Brands are therefore demanding greater nuance in how they apply brand safety settings, and want to ensure they balance protection with their desire to scale. As a result, verification providers have increased the sophistication levels of their tools to offer greater granularity, and to give advertisers the opportunity to select the sites, apps, sections and even individual pages they are comfortable running ads on, thereby ensuring ads appear alongside relevant, safe, content. 

Brand suitability is a significant concern for travel and hospitality brands as our data showed that compared with the average rate seen across other verticals, travel advertisers saw an 82 per cent higher brand suitability violation rate than other verticals between January 2020 and January 2021. Even with stringent brand safety and suitability settings in place, having strong protection is especially crucial for those brands that are catering to younger audiences and families. 

Nuanced brand suitability strategies are therefore more vital than ever to maintain brand equity while driving opportunities to connect with audiences. Implementing a best-practice brand suitability profile and leveraging brand safety tools, such as inclusion/exclusion lists, semantic category avoidance, custom brand categories, keyword lists and exceptions can enable scale without sacrificing safety.
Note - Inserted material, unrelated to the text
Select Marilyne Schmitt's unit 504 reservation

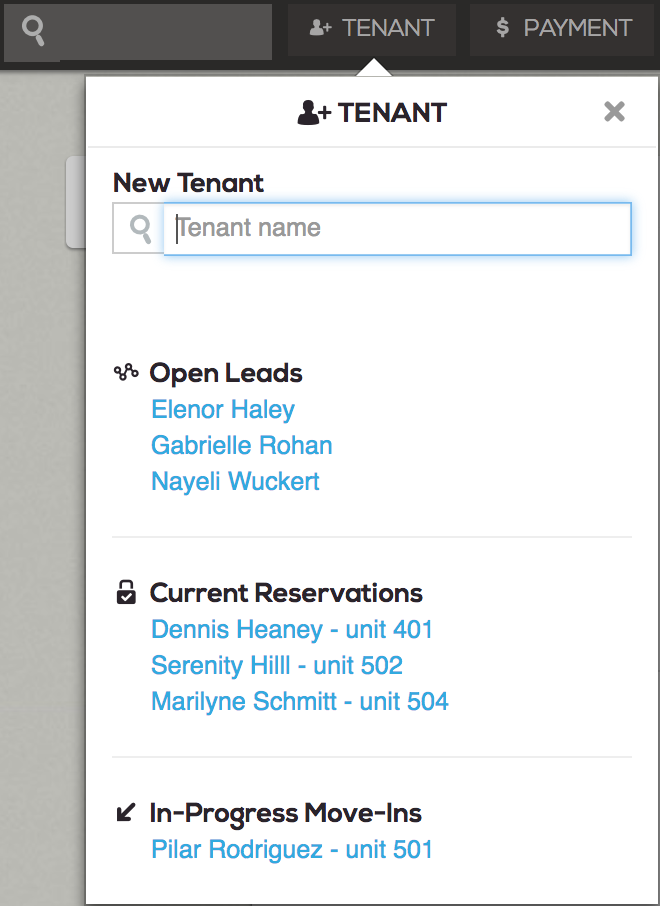[299, 701]
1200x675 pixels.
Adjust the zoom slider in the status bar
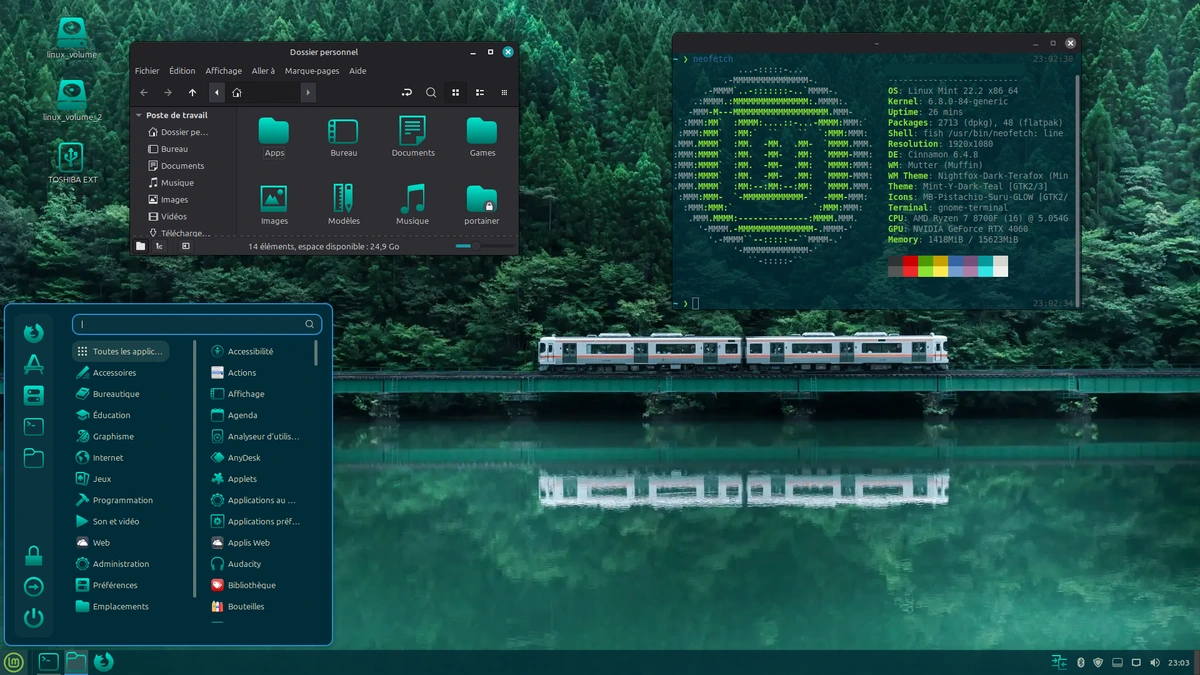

They can even eliminate spend on blocked impressions: one well-known hospitality brand that leveraged DV’s programmatic solution saw an 80 per cent decrease in their overall block rate, saving around 15 per cent in media budget by avoiding non-brand safe inventory pre-bid. 

4. Be privacy-friendly by considering contextual targeting 

As a result of a shifting regulatory landscape and heightened scrutiny on privacy practices, advertisers in all sectors—including travel and hospitality—are demanding a privacy-friendly approach to targeting and measurement. There are several solutions being advanced by ad tech providers—from cohorts to universal ad IDs. 

One such solution is contextual targeting, which looks to place ads alongside relevant content rather than target based on individual preferences. With 69 per cent of consumers more likely to look at an ad if it is relevant to the content they’re reading, contextual targeting may be a great way to reach consumers looking to book their next getaway. 

With today’s semantic science technology, contextual targeting goes beyond keyword analysis, allowing brands to reach in-market audiences with timely and relevant ads. It does this by classifying the contextual meaning of content at the page level, and placing this into industry-standardised categories as well as seasonal, in-market and dynamic segments. For example, this enables a travel brand to choose from categories like “Summer Holidays,” “Travel Tips,” “Road Trips,” and much more—keeping ads relevant, without the need for consumer data.

With consumers looking for winter getaways this year, and even looking ahead to summer 2022, it’s time for marketers to work with brands’ to meet the pent-up demand for travel and event content from new and existing audiences.